Seizures were a known cancer complication, researchers wrote in JAMA Neurology, but it was unclear if they could also be the first sign of undiagnosed cancer.
In a study using Danish medical registries’ data, they identified almost 50,000 adults diagnosed with a first-time seizure between January 1996 and December 2022.
Of these, 20,648 (41.4%) were women, the median age at seizure diagnosis was 51.5 years and most had seizures recorded as the primary reason for the index hospital contact.
A total of 2022 cancers were observed within the first year of follow up after a first-time seizure, including 1172 neurological and 850 non-neurological cancers.
This translated to a one-year absolute risk (AR) of 2.4% for neurological cancer with a standardised incidence ratio (SIR) of 76.1 relative to the general population. This effect was largely driven by an increased risk in brain cancers (AR, 1.7% and SIR, 98.7).
For non-neurological cancers, the one-year AR was 1.7% and the SIR was 2.32.
The risk remained slightly elevated over the long term after a first-time seizure for both types of cancer, the study found.
‘These findings indicate that first-time seizures may serve as an early clinical sign of both neurological and non-neurological occult cancers, thus highlighting the importance of considering broader diagnostic assessments for persons with first-time seizures,’ the study authors concluded.
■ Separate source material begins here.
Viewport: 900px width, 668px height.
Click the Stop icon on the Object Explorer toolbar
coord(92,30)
Discussing the findings, Dr Julia Thompson, Neurologist at Chris O’Brien Lifehouse, Sydney, said that although cancer leading to seizures was an important consideration, it was not possible to draw any other conclusions about causation given the study’s observational design.
The long-term increase in cancers was modest (SIR, 1.3) – a small effect that might relate to age, frailty, smoking, alcohol use, other vascular risks and socioeconomic or healthcare bias, she said.
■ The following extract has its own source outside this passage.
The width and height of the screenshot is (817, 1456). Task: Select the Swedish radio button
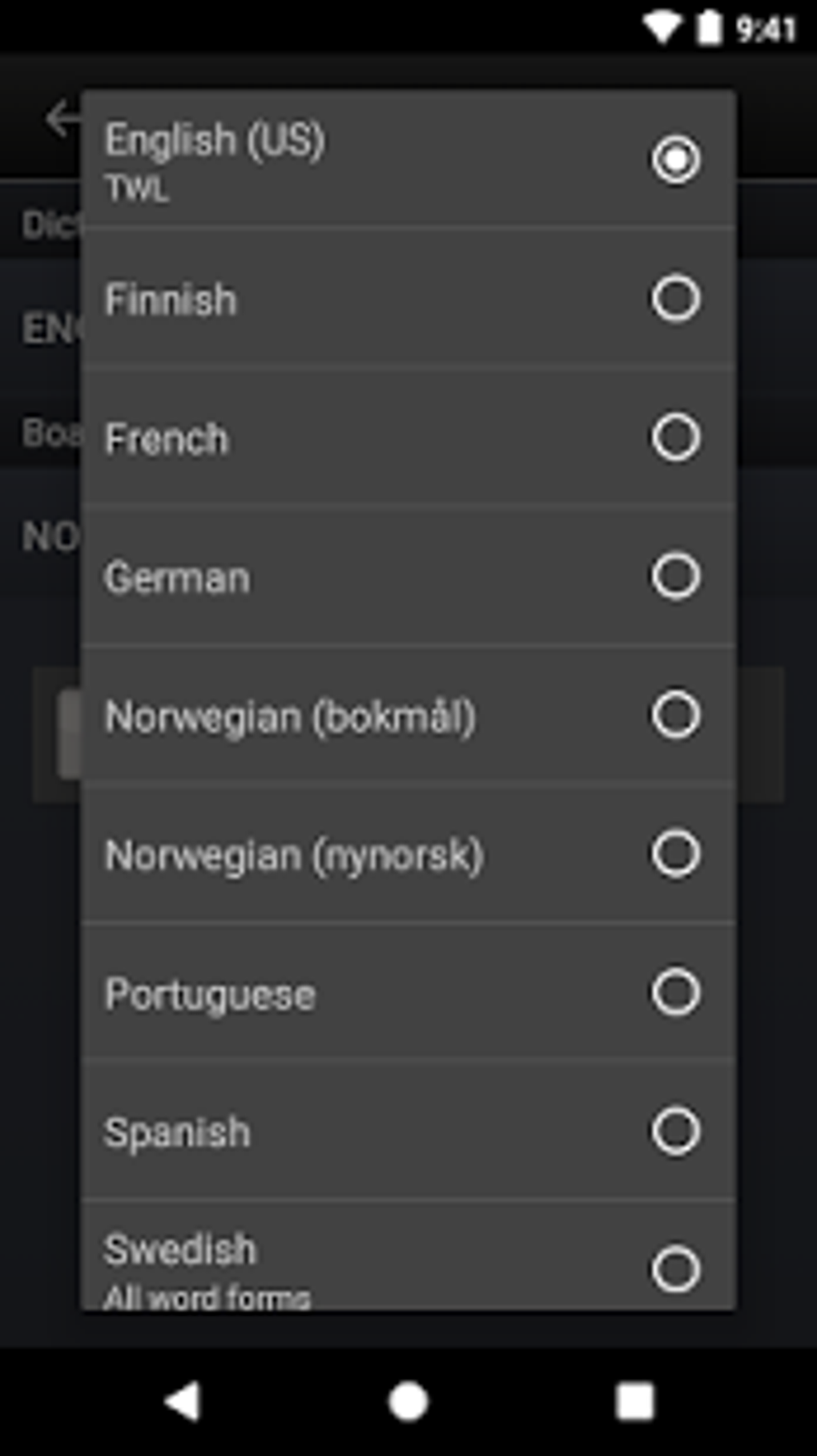click(x=675, y=1269)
There were also several limitations, including that the findings might reflect reverse causality.
‘However, I like the study because it does show that a truly unexplained new seizure in adulthood, especially middle age and older age, can be the first clue to systemic malignancy,’ Dr Thompson said.
‘It reinforces that first seizure should prompt proper CT or MRI imaging regardless of age – that is the big take-home message.’
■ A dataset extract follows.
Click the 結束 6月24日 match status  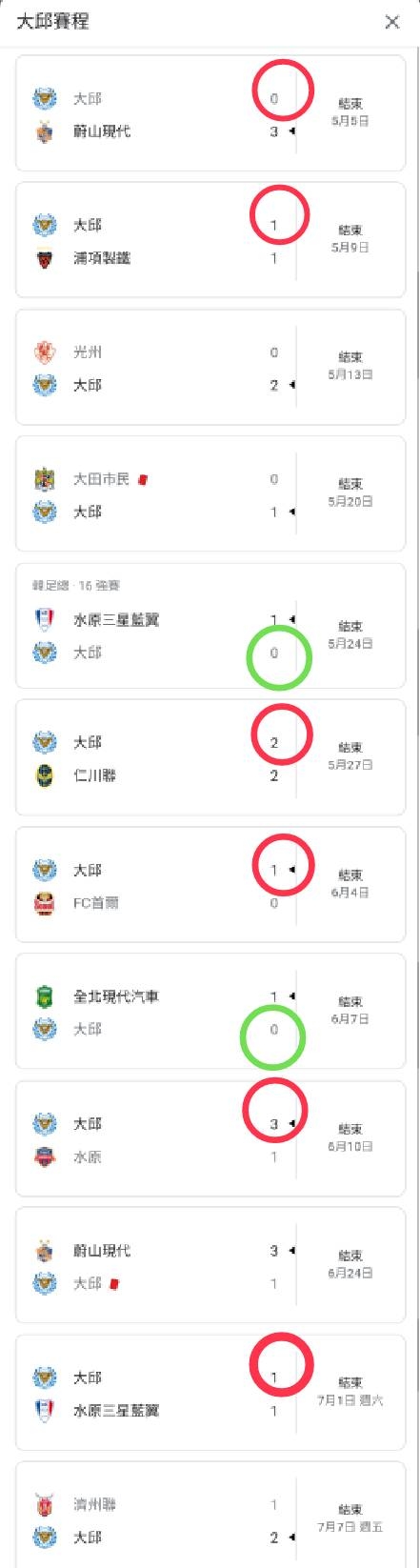click(x=350, y=1264)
In addition to imaging, a thorough history should be taken addressing all risk factors for epilepsy and cancer, such as smoking and family history, together with a neurological examination.
Unexplained seizure may relate to cancer, especially if there were also unexplained constitutional symptoms, such as electrolyte changes, focal seizures or cognitive changes.
‘But the paper shouldn’t lead to over-reaction, as seizures are common and can be symptoms of many conditions and causes,’ Dr Thompson said.
‘It’s just important to keep cancer-associated causes on the list.’